Thursday, December 20, 2012

Little Apocalypse



My daily commute includes three choices on the car radio:  NPR for news, ESPN for sports, and a public broadcasting rock station (a unique genre, by the way).

I have avoided the NPR button of late.  The primary news item is the killing of 20 school children in a Connecticut elementary school.  Such news only weighs on my shoulders and creates pain in my chest.

There is no rational explanation for such an act.  Plenty of people are postulating theories, but the young man who pulled the trigger, and the mother who raised him, are both dead.  They have each left pieces of evidence behind – all of us leave trails of some sort in our lives – but the scraps may never equal a clean accurate picture.  We humans are too obtuse and complex for that.

But the event itself is not the only reason for my aversion to broadcast news.  Ingesting this news every morning, at the same time, from the same source, spoken by the same voices, can become overwhelming.  Or repetitive.  Or numbing.  Or all of the above.
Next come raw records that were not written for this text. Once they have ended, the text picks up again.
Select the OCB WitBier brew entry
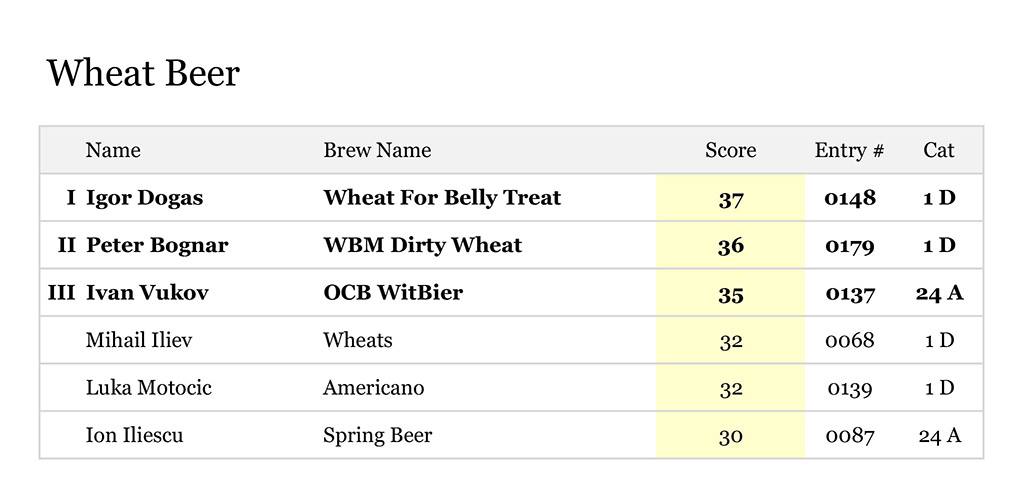This screenshot has width=1024, height=499. pyautogui.click(x=393, y=293)
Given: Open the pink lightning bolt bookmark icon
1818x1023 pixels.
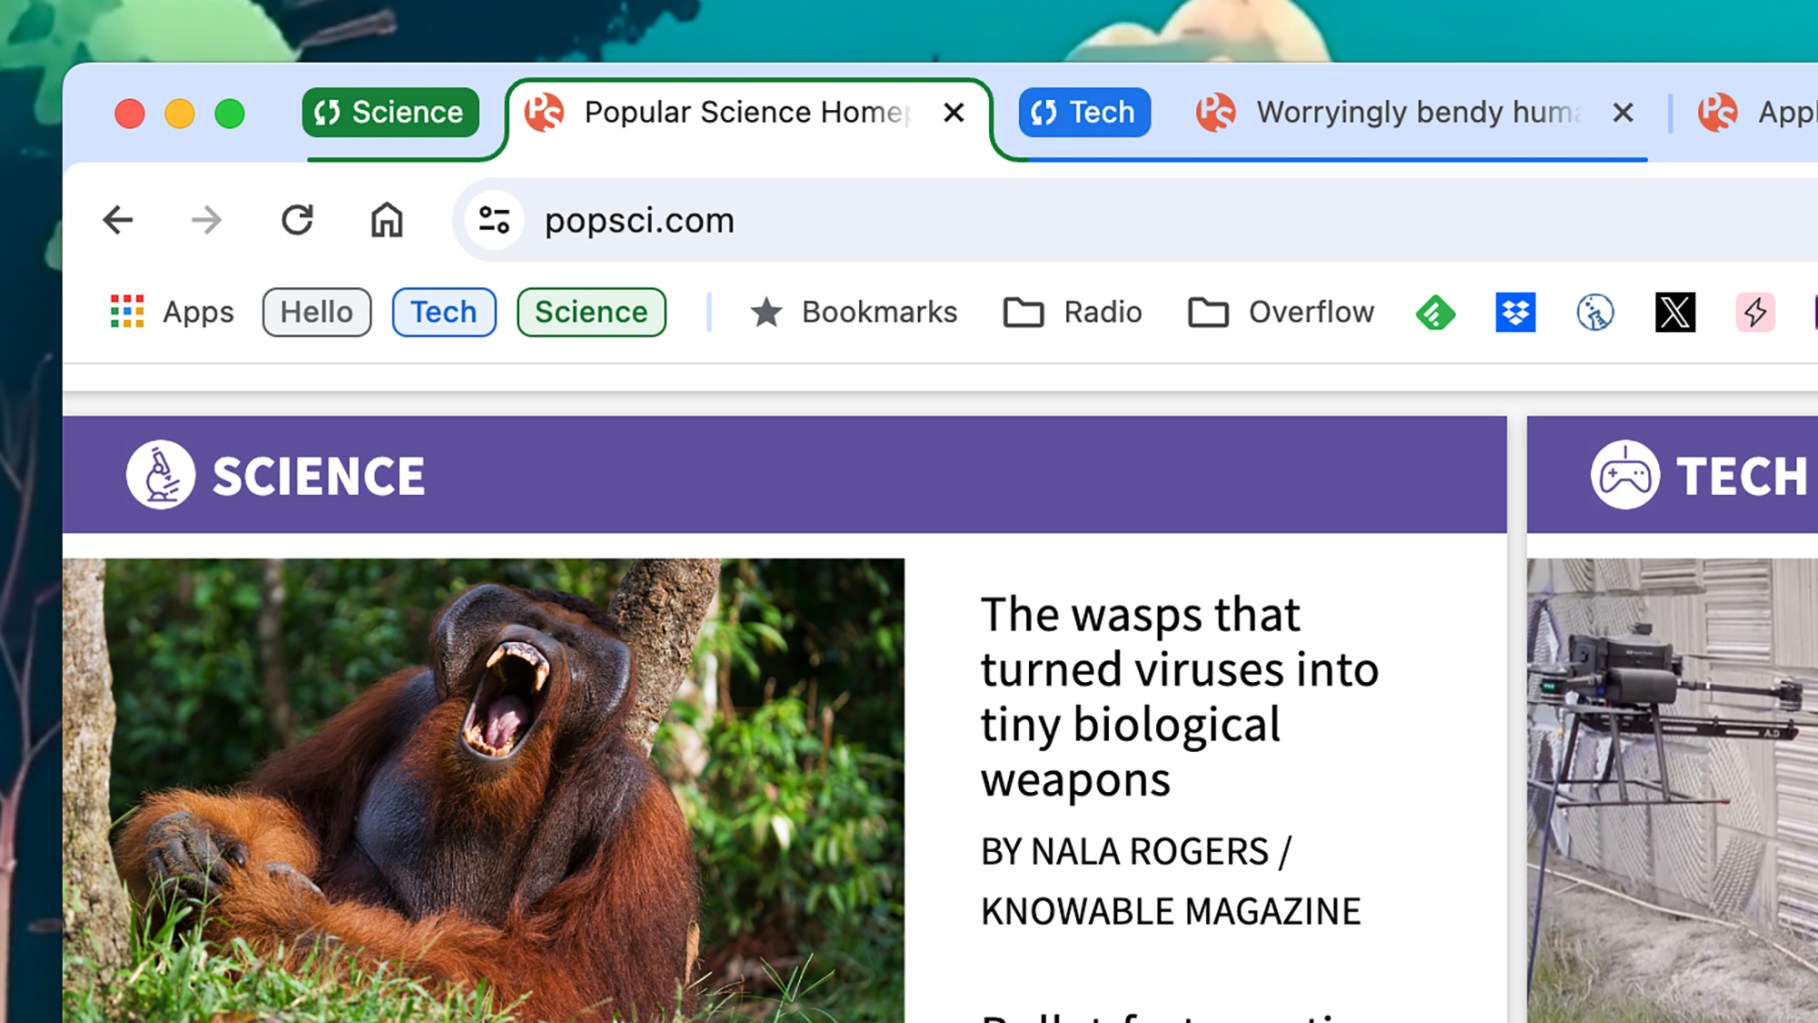Looking at the screenshot, I should point(1754,312).
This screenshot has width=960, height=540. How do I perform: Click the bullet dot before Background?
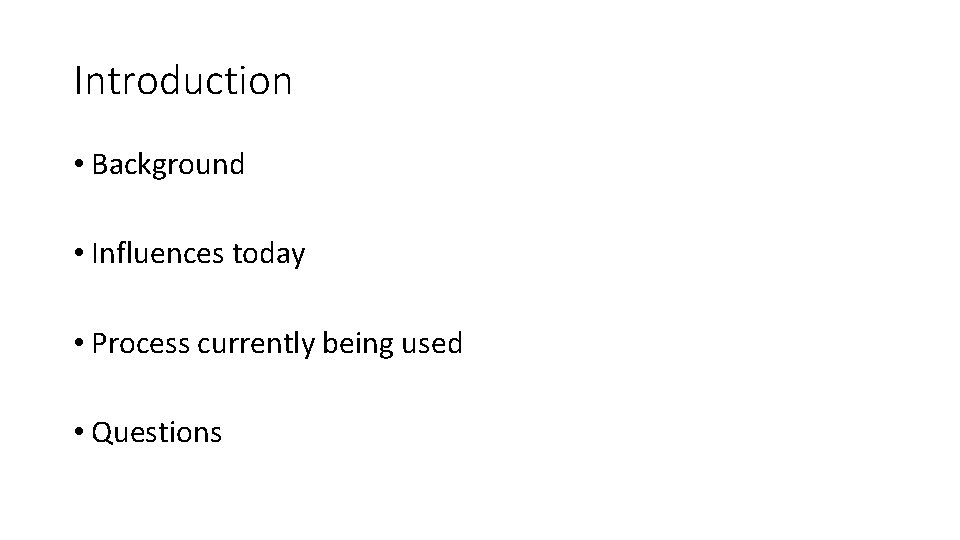(79, 166)
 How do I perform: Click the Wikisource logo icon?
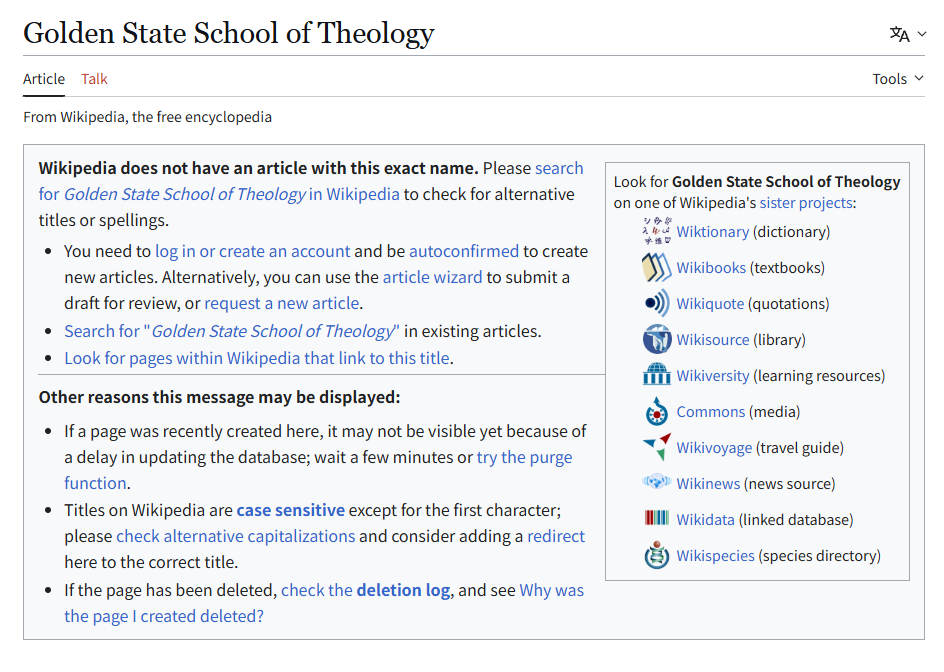click(656, 339)
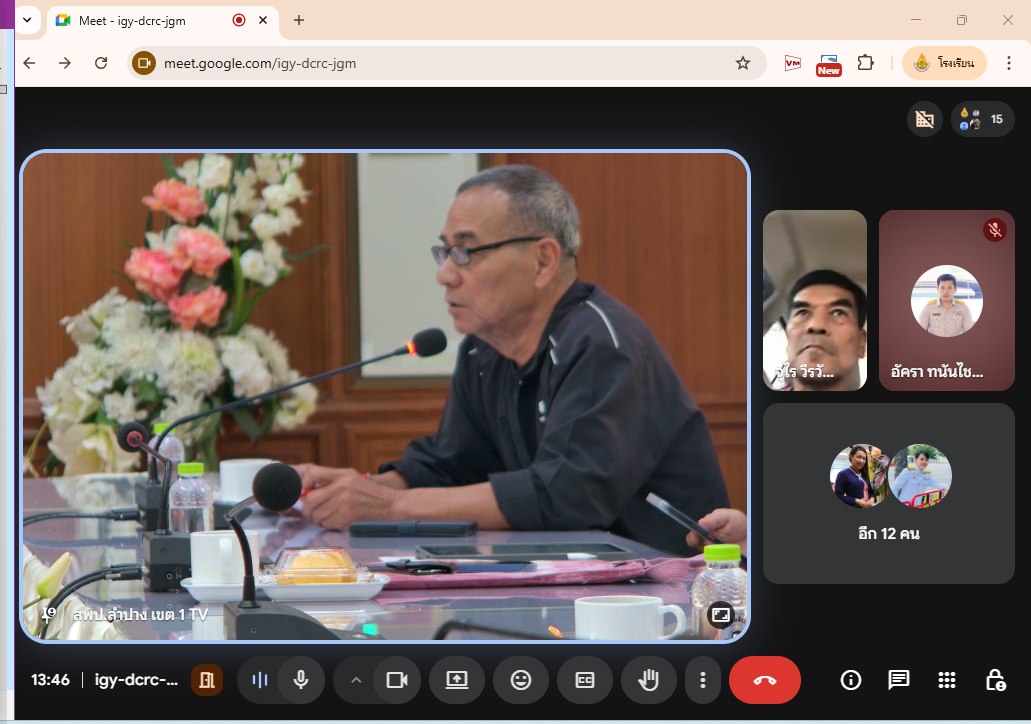The image size is (1031, 724).
Task: Open the 12 more participants tile
Action: 889,493
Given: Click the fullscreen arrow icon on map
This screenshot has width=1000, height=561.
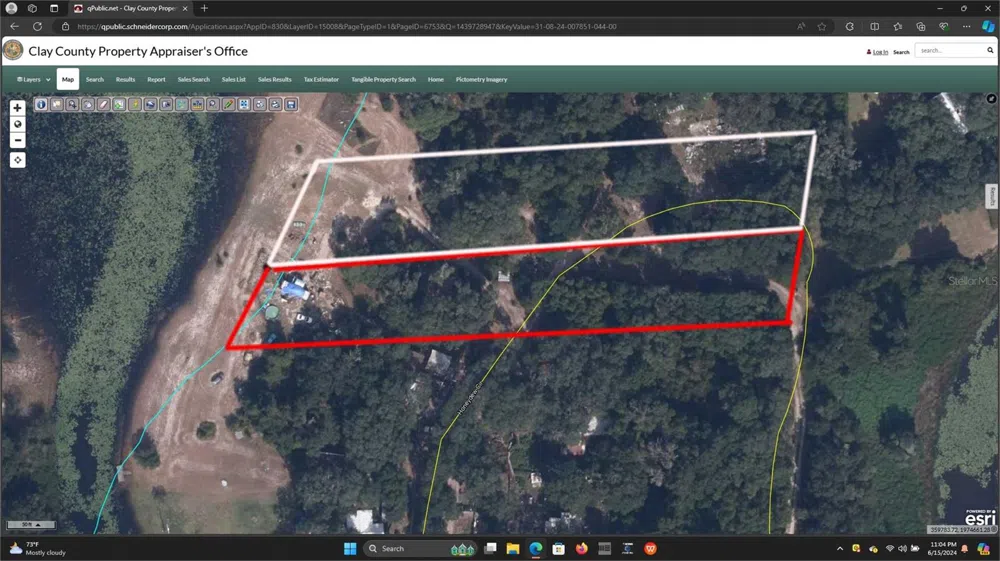Looking at the screenshot, I should (x=991, y=99).
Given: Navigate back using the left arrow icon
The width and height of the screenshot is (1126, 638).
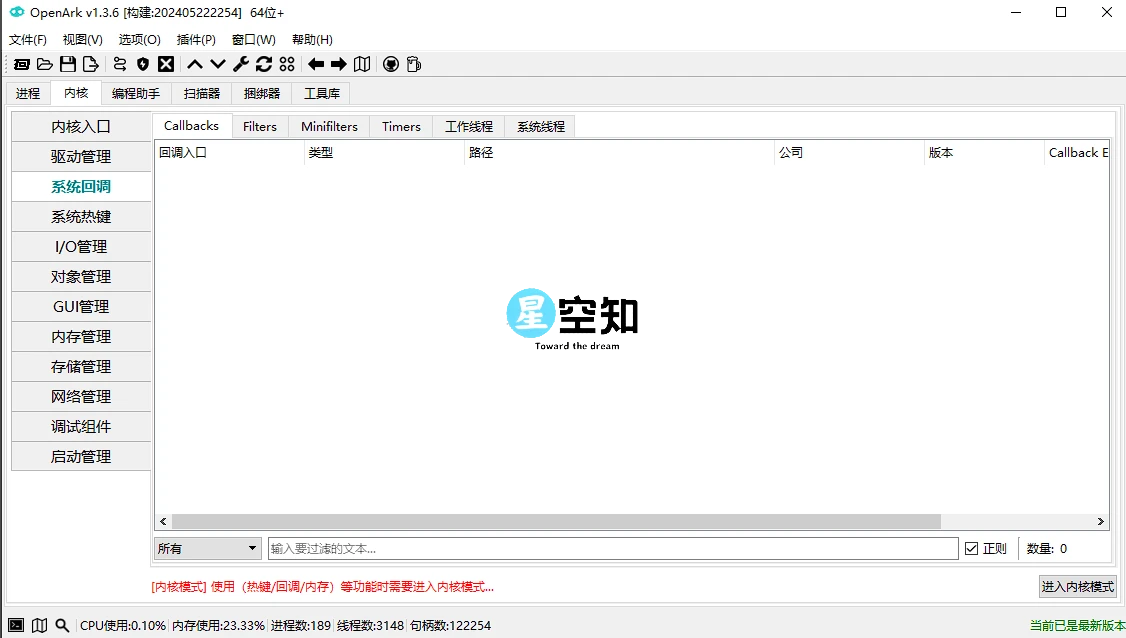Looking at the screenshot, I should tap(315, 64).
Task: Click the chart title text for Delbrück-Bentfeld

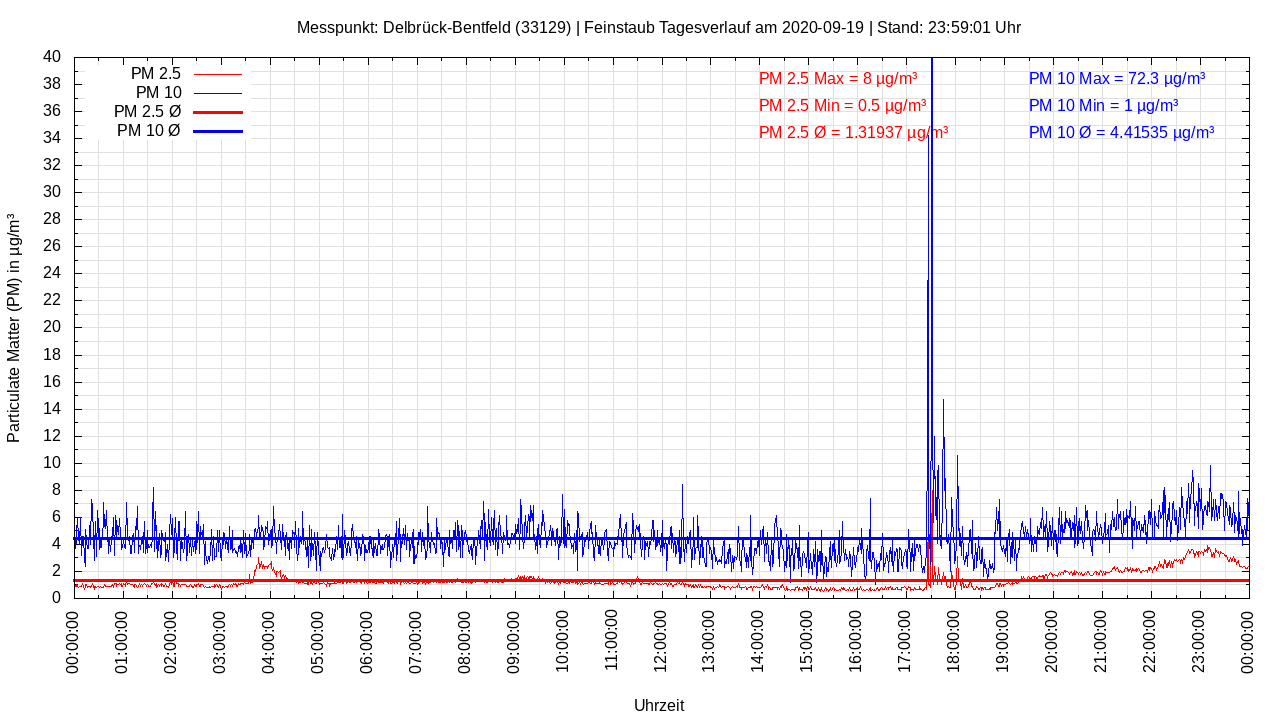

I am reading Jan Richardson’s book “Through the Advent Door” during this season.  She writes of the ‘little apocalypse’ events that occur frequently in the Bible – events or actions that either foretell something much larger, or that lead to social upheaval, or that represent a new sign from God.  Richardson notes that the Greek word apokalupsis, from which we derive the English word, also means ‘revealing’:

            Though we most often use the word to refer to a destructive ending of momentous magnitude – namely, the end of the world – at its root, apocalypse simply means revelation: how God unhides Godself.

In the context of horrific events such as the killing of 20 young children, this presents a semantic conundrum.  I certainly view any such act as an apocalyptic one -- deadly, destructive, the end of life for so many.  It may also lead to significant social action in this country, as we reevaluate whether it makes any sense whatsoever to permit killing machines to be easily available, and whether we are truly helping individuals who suffer from emotional and mental disorders.

But what is revealed?  There are those who use this to argue that we have taken God out of the schools and if God were spoken of more often in our schools, such killings would be less prevalent.  But God isn’t so easily niched:  there are no closed doors to God’s presence, it is not as if God belongs in some places but has to avoid being in others just because we say so.

The reveal at Sandy Hook Elementary may be much more basic: God exists in all such places.  We can say Yahweh – that which could not be spoken.  We can call out that spirit in Adam Lanza, in each of those children, in the kid wielding a gun in a Denver movie theatre, in the cop or the medic who first enters such a scene.  God may be hard to find amidst the evil, but God is.  God can be revealed in all.

I may still avoid the news button on my radio.  There seem to be too many apocalyptic events, even though my rational mind tells me that such events have always occurred. Given the existence of poverty – physical and spiritual -- on one side of the human ledger and selfishness on the other side, such events in all of their forms will likely continue.

We will seek Yahweh’s spirit in all scenes, whether a ‘little celebration’ or a ‘little apocalypse’.  Advent calls us to listen and watch, to be ready.